Supplied text
╔══

Would it not be as useful then to just define attributes on the type and save a bunch of useless/weird looking code?

that is, have an enum value inside the type that defines its state can be saved.  It seems to me like save is the equivalent of that anyways, since its possible to forget to use it, and still have your code compile.

Basically, it appears to me that save either a) doesn't compile or b) is the equivalent of assignment.  It doesn't seem to add much to the functionality.

This is all except for classes, which I think have no business being ranges in the first place.

-Steve

January 02, 2010

Re: output ranges: by ref or by value?

Posted by Andrei Alexandrescu
in reply to Steven Schveighoffer

Andrei Alexandrescu

Posted in reply to Steven Schveighoffer

Steven Schveighoffer wrote:
> On Sat, 02 Jan 2010 13:06:25 -0500, Andrei Alexandrescu <SeeWebsiteForEmail@erdani.org> wrote:
> 
>> Steven Schveighoffer wrote:
>>> On Fri, 01 Jan 2010 18:45:35 -0500, Andrei Alexandrescu <SeeWebsiteForEmail@erdani.org> wrote:
>>>
>>>> Rainer Deyke wrote:
>>>>> Andrei Alexandrescu wrote:
>>>>>> If the implementor of consume() forgets to call save(), the situation is
>>>>>> unpleasant albeit not catastrophic: for most struct ranges things will
>>>>>> continue to work, but for class ranges the function will fail to perform
>>>>>> to spec. I don't know how to improve on that.
>>>>>  Require that all ranges are structs.  If you want to implement a range
>>>>> as a class, use a wrapper struct that creates a new object in its
>>>>> postblit function.  The wrapper struct can be made generic and placed in
>>>>> the standard library.
>>>>>  Same performance as the current approach, slightly more effort on the
>>>>> part of the range implementor, much easier and less error-prone on the
>>>>> side of the range user.
>>>>
>>>> Oh, besides it doesn't work for struct ranges that iterate one-pass streams.
>>>  What does save do in those cases?
>>>  -Steve
>>
>> It provides a syntactic differentiation between input ranges and forward ranges.
>>
>> STL's input iterators are syntactically indistinguishable from forward iterators. Because of that, all STL algorithms that expect forward ranges will also compile and run with input ranges, although never with the expected result. This has been a lingering problem with C++98, and a key motivator for concepts. Since syntactic differences cannot be used to distinguish between input and forward iterators, the reasoning went, we need something else as a discriminator - and that would be a concept: someone who defines an input iterator declares it obeys the input iterator concept, whereas someone defining a forward iterator declares it obeys the forward iterator concept.

╚══

Problem set
1/ Please transcribe the passage of the ranges thread from "Would it not" up to and including "to the functionality.".
2/ Name every person whose full name (first and last) appears in the ranges thread.

Listing
╔══

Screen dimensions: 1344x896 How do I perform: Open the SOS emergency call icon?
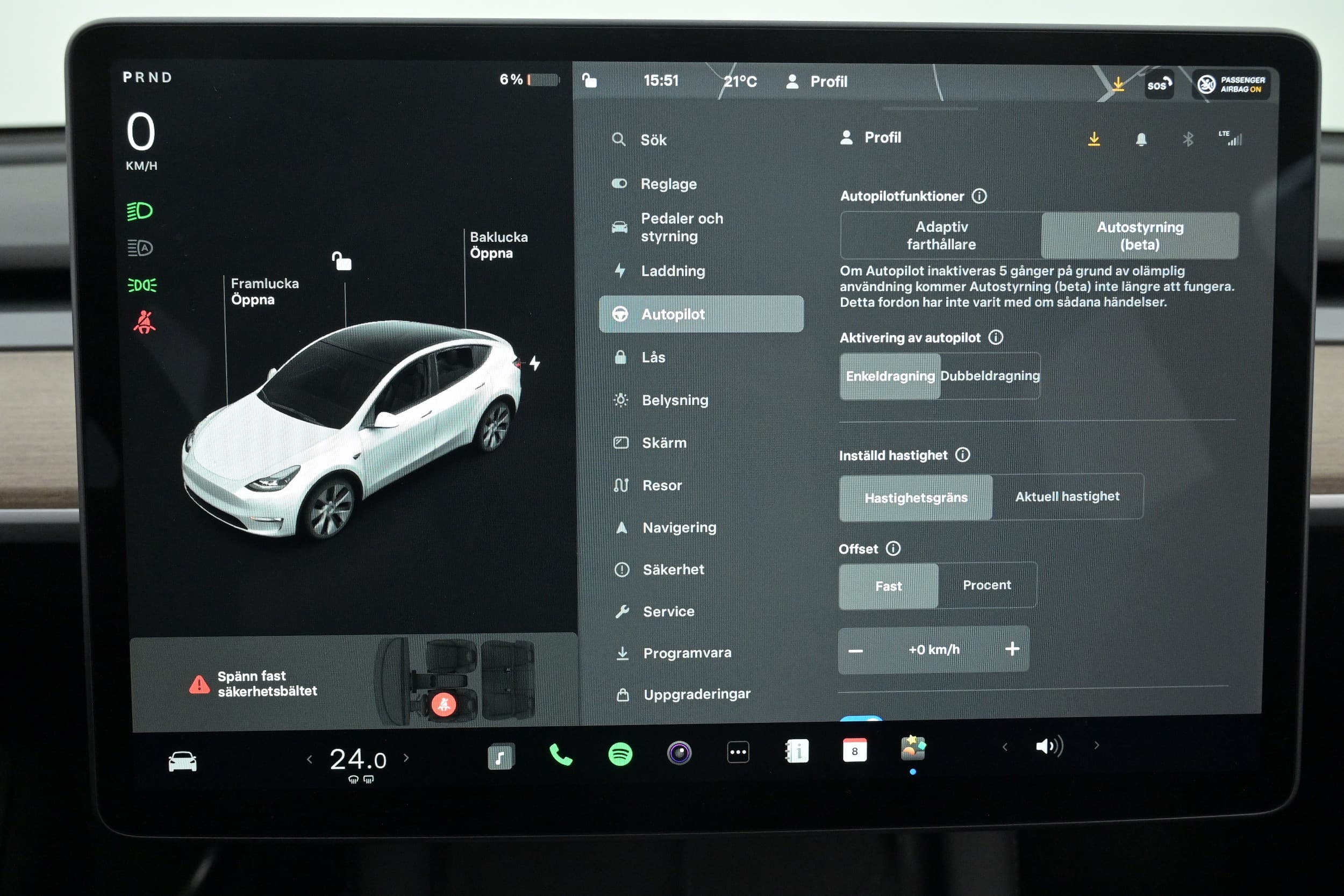1159,85

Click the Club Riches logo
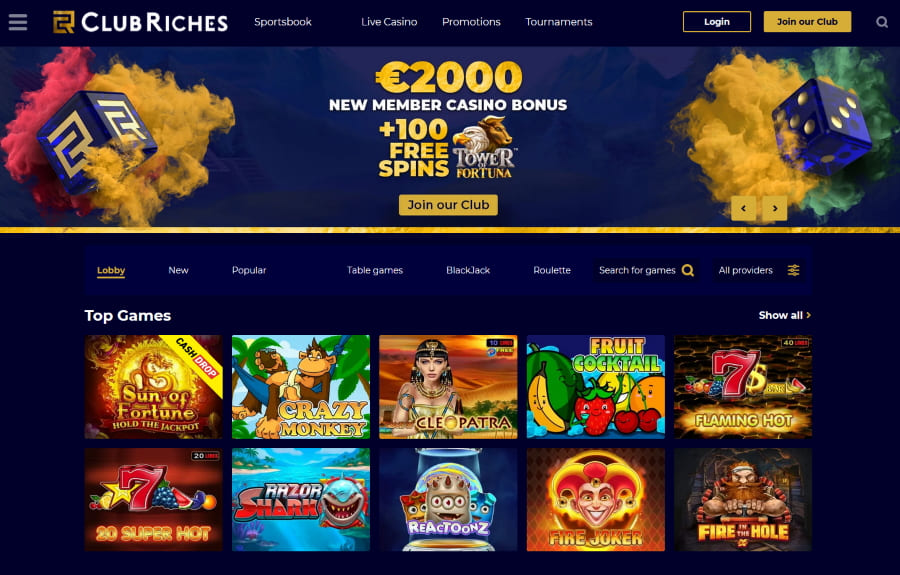click(x=141, y=22)
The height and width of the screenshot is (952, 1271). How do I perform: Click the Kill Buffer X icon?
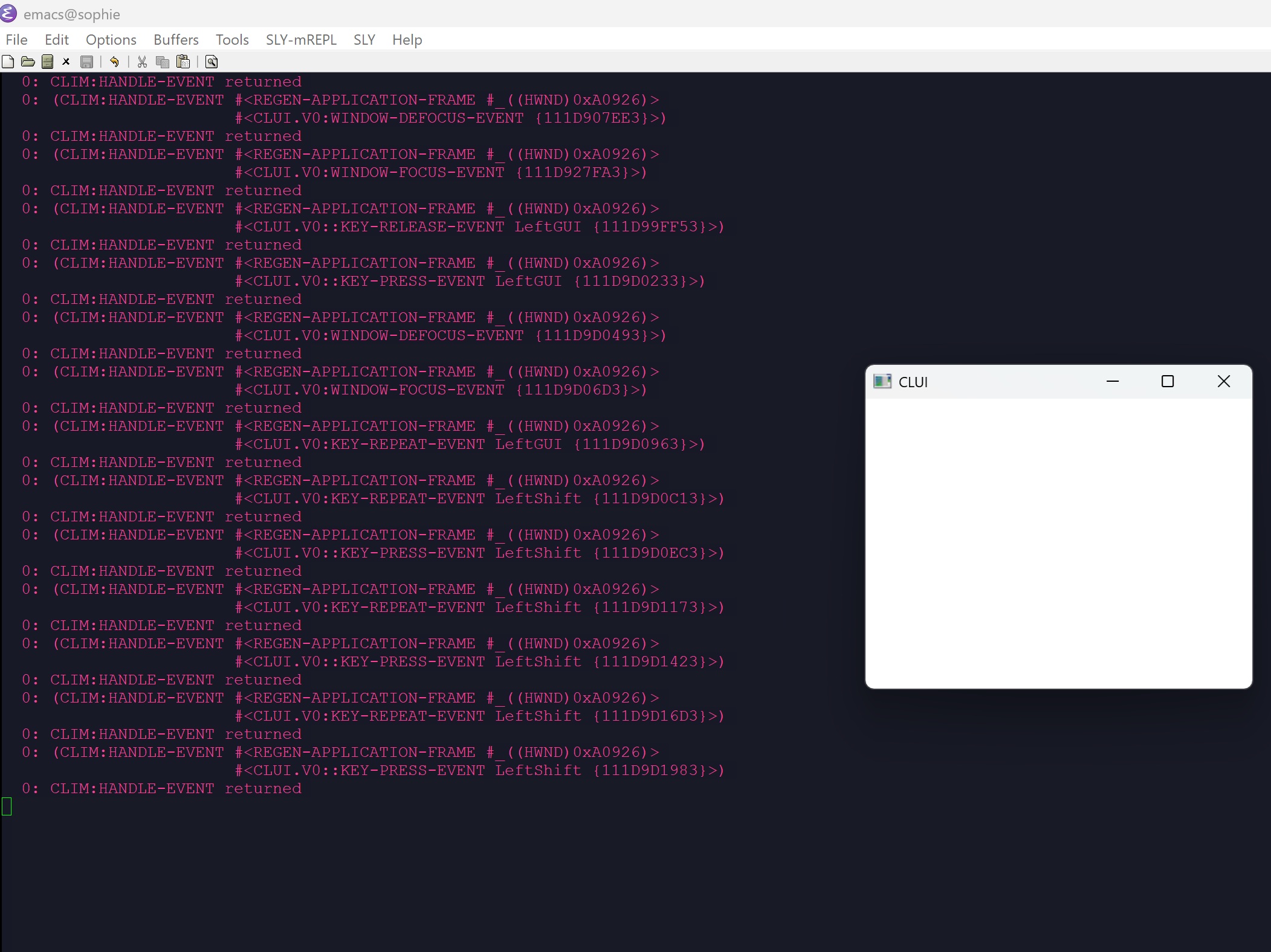[x=66, y=62]
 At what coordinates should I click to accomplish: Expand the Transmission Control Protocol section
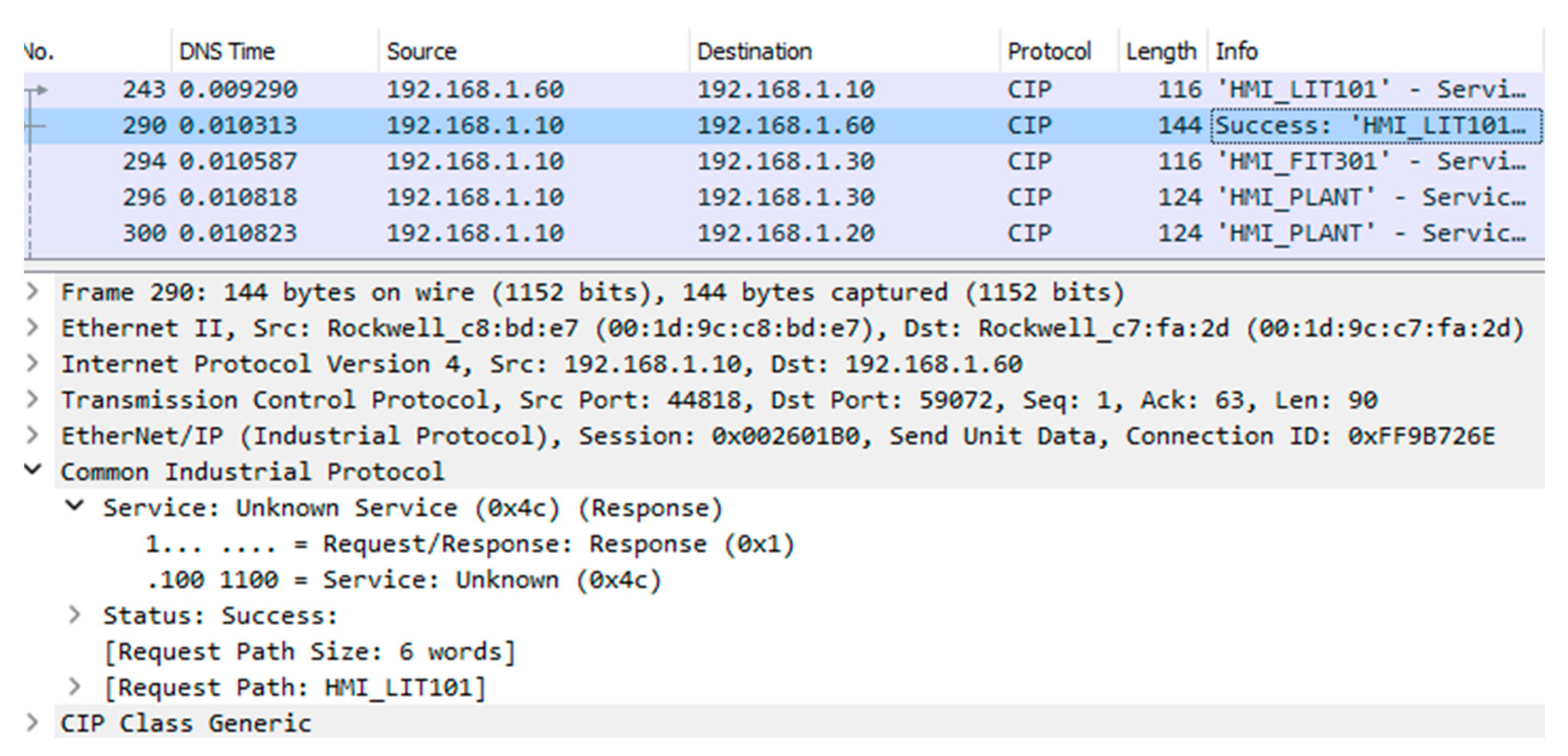(x=33, y=400)
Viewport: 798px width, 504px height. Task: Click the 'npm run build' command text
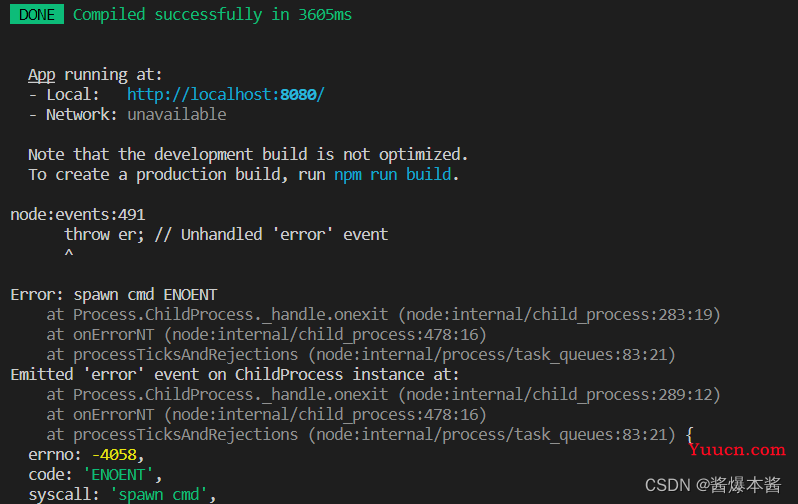tap(392, 175)
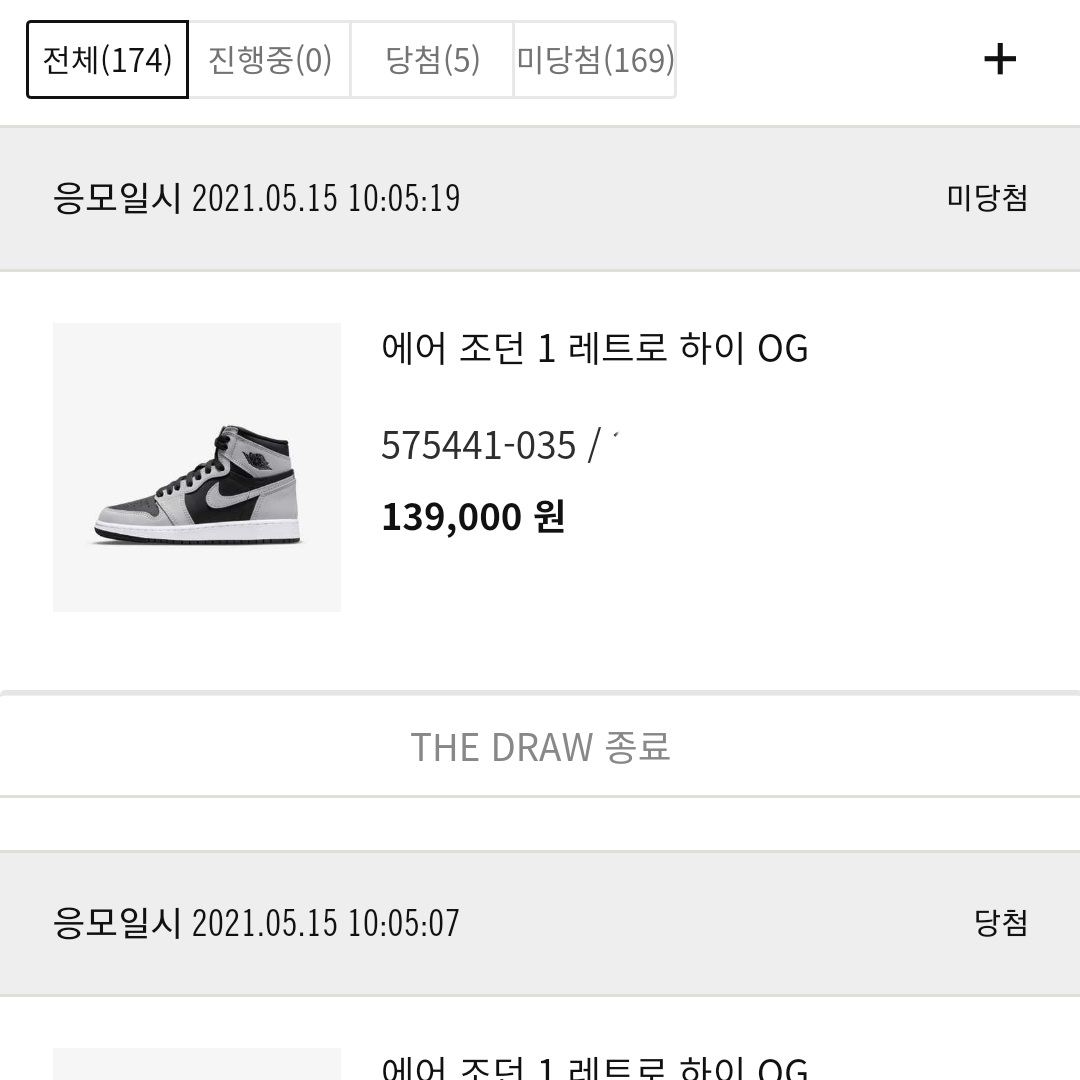This screenshot has width=1080, height=1080.
Task: Click the wings logo on the shoe collar
Action: coord(259,460)
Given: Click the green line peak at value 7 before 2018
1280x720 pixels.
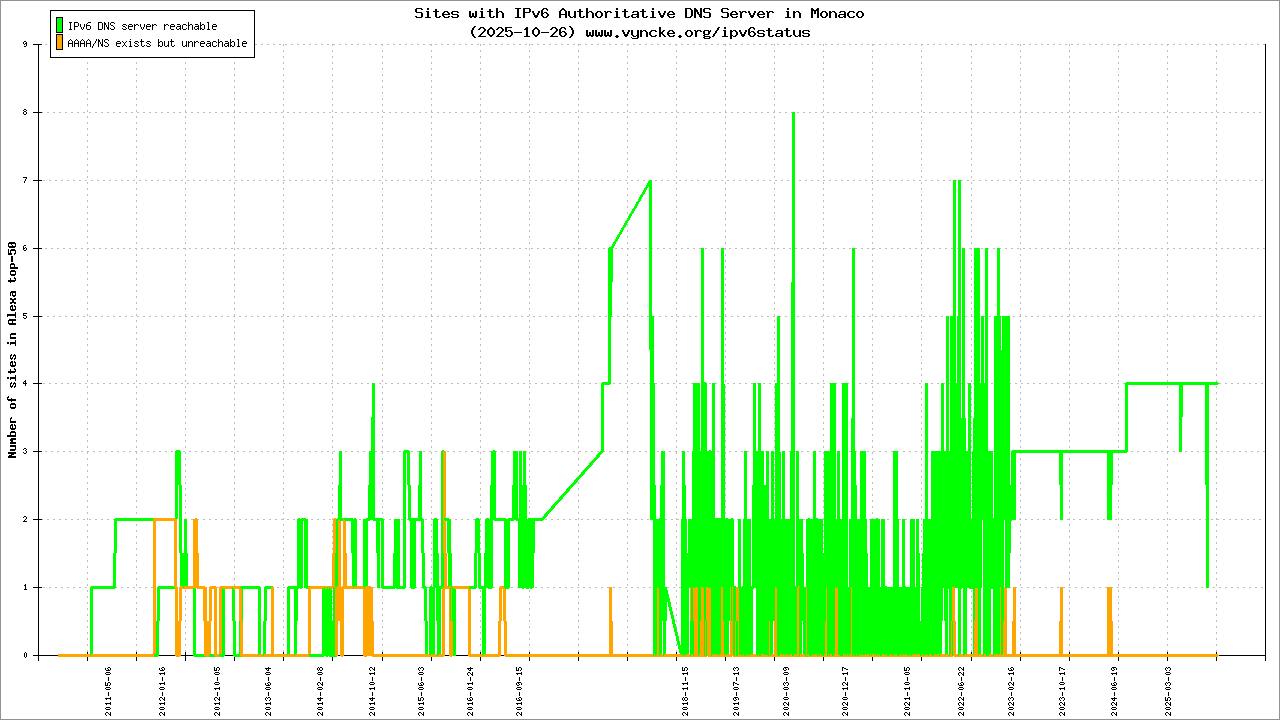Looking at the screenshot, I should point(650,181).
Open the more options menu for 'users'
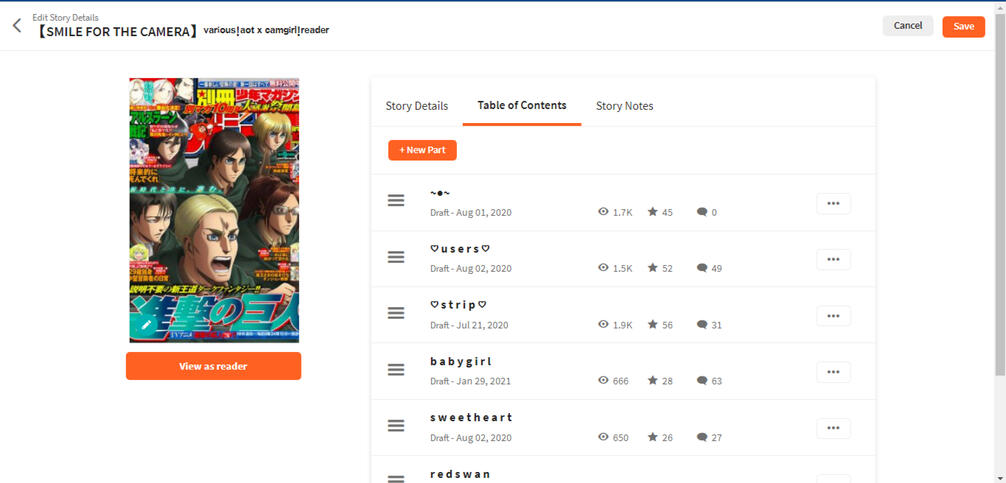1006x483 pixels. click(x=833, y=259)
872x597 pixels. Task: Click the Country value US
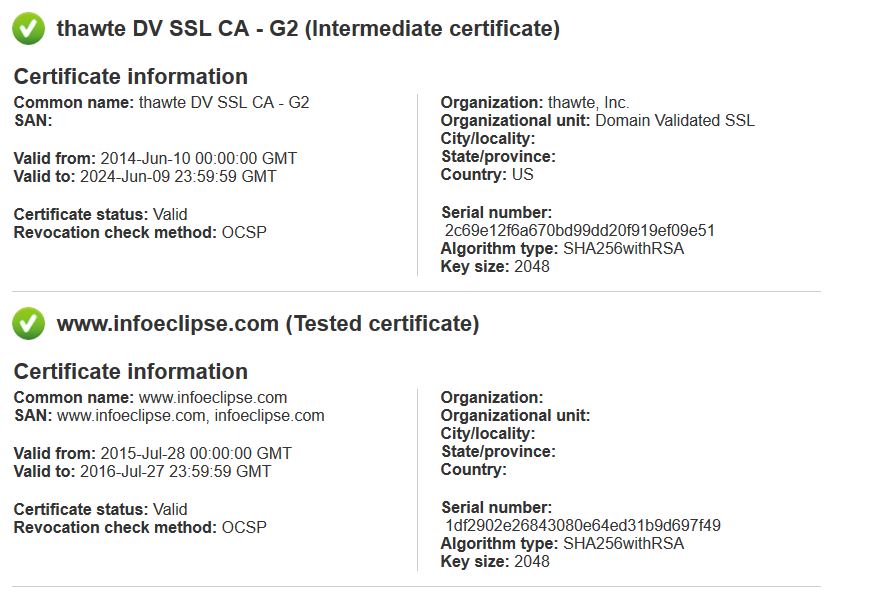tap(522, 175)
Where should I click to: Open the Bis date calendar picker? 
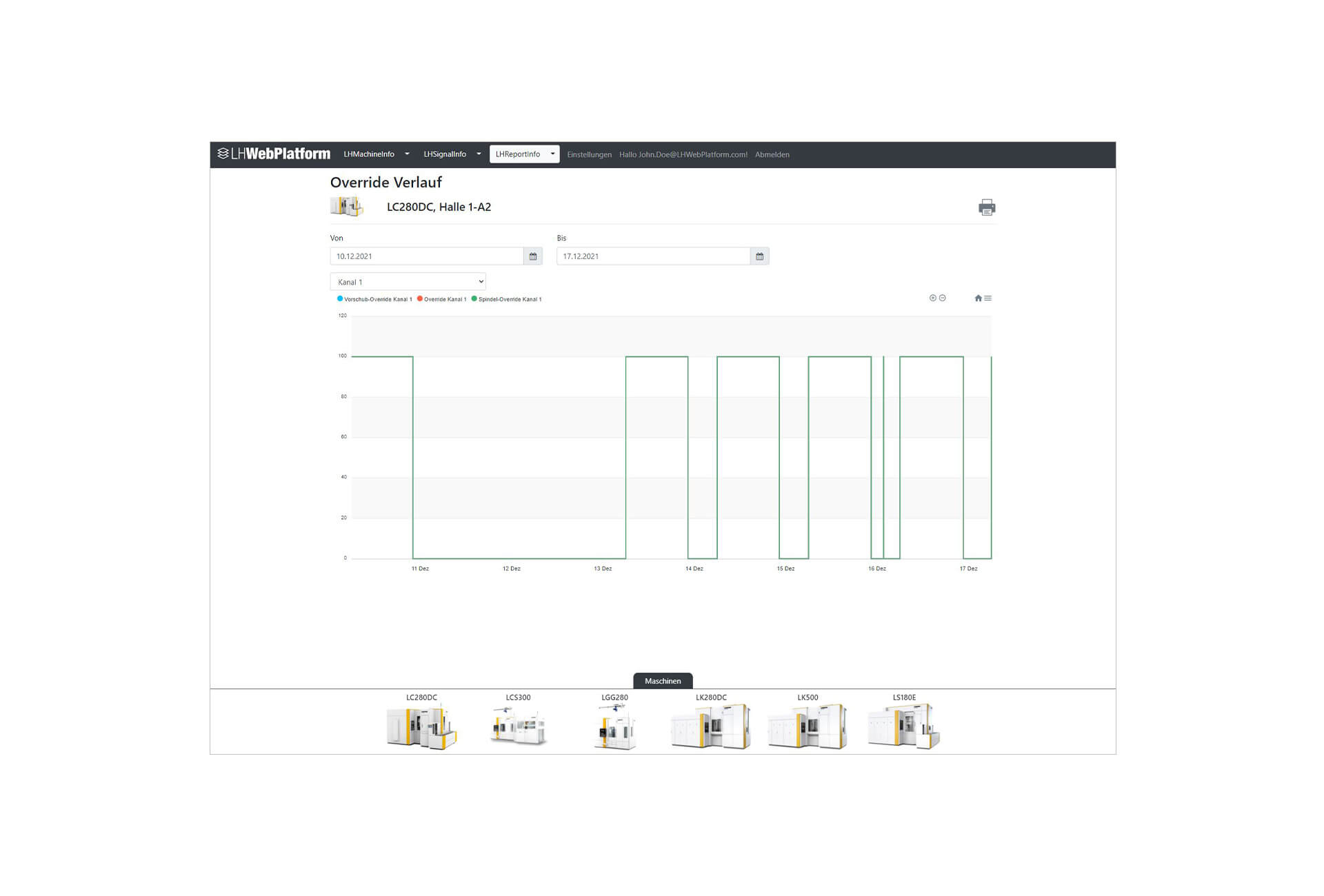[759, 256]
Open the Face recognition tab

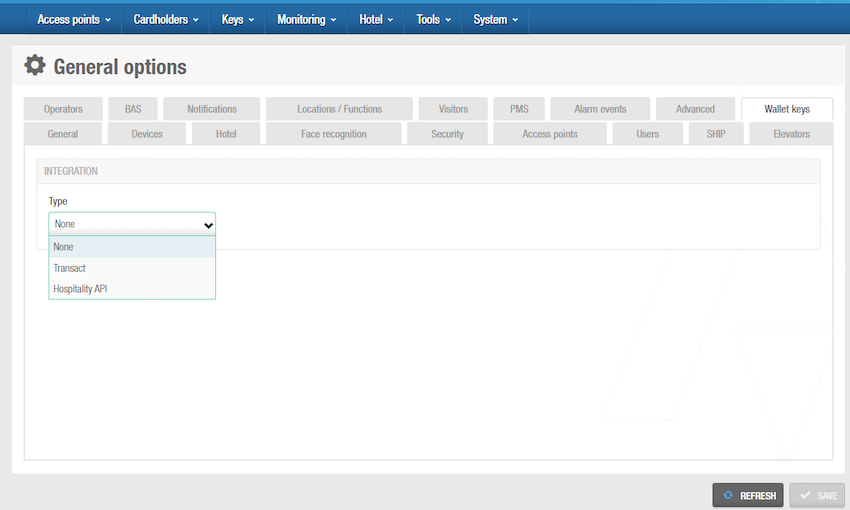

╚══

Answer set
1/
Would it not be as useful then to just define attributes on the type and save a bunch of useless/weird looking code?

that is, have an enum value inside the type that defines its state can be saved.  It seems to me like save is the equivalent of that anyways, since its possible to forget to use it, and still have your code compile.

Basically, it appears to me that save either a) doesn't compile or b) is the equivalent of assignment.  It doesn't seem to add much to the functionality.

2/
Steven Schveighoffer
Andrei Alexandrescu
Rainer Deyke